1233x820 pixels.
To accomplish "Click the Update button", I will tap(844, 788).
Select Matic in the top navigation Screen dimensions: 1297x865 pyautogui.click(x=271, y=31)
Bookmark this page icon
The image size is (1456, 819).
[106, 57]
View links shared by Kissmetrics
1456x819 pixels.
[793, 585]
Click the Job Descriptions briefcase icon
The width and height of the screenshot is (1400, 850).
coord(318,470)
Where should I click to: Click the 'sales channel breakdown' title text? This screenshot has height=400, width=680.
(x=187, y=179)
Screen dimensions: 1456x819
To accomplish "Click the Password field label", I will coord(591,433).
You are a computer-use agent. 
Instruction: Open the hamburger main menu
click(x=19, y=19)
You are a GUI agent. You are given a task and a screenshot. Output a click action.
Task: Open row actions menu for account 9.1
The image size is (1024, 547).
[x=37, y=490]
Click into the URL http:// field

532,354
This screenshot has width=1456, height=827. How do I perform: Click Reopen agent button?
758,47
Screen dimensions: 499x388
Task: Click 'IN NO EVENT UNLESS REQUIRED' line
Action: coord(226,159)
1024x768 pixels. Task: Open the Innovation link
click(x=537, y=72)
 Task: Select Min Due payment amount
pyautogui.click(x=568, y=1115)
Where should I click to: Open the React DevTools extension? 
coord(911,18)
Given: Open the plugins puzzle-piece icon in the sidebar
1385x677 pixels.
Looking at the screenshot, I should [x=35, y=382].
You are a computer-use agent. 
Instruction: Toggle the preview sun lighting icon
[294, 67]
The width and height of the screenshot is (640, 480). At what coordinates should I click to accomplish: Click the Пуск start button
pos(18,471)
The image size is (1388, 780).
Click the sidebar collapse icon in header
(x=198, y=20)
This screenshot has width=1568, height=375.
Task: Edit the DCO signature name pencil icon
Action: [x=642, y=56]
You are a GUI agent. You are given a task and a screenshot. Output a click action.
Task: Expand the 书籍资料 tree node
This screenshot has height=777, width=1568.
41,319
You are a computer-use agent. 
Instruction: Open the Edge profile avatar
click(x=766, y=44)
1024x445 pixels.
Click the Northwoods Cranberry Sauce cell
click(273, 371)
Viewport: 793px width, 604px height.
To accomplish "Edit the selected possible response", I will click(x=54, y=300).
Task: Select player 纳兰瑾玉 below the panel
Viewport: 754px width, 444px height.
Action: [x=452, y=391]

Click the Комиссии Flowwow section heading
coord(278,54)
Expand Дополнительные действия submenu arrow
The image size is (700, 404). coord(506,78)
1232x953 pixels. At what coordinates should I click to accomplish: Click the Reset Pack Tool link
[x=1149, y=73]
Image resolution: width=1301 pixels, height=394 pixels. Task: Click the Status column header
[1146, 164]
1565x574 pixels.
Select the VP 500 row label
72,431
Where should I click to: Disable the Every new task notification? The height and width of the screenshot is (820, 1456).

◆ ◆ ◆

**REQUIREMENTS:** Print the lines from the one containing "Click the Комиссии Flowwow section heading" through the one containing "[x=1149, y=73]", inclusive, reproducing them exactly.

**TASK SOLUTION:**
Click the Комиссии Flowwow section heading
coord(278,54)
Expand Дополнительные действия submenu arrow
The image size is (700, 404). coord(506,78)
1232x953 pixels. At what coordinates should I click to accomplish: Click the Reset Pack Tool link
[x=1149, y=73]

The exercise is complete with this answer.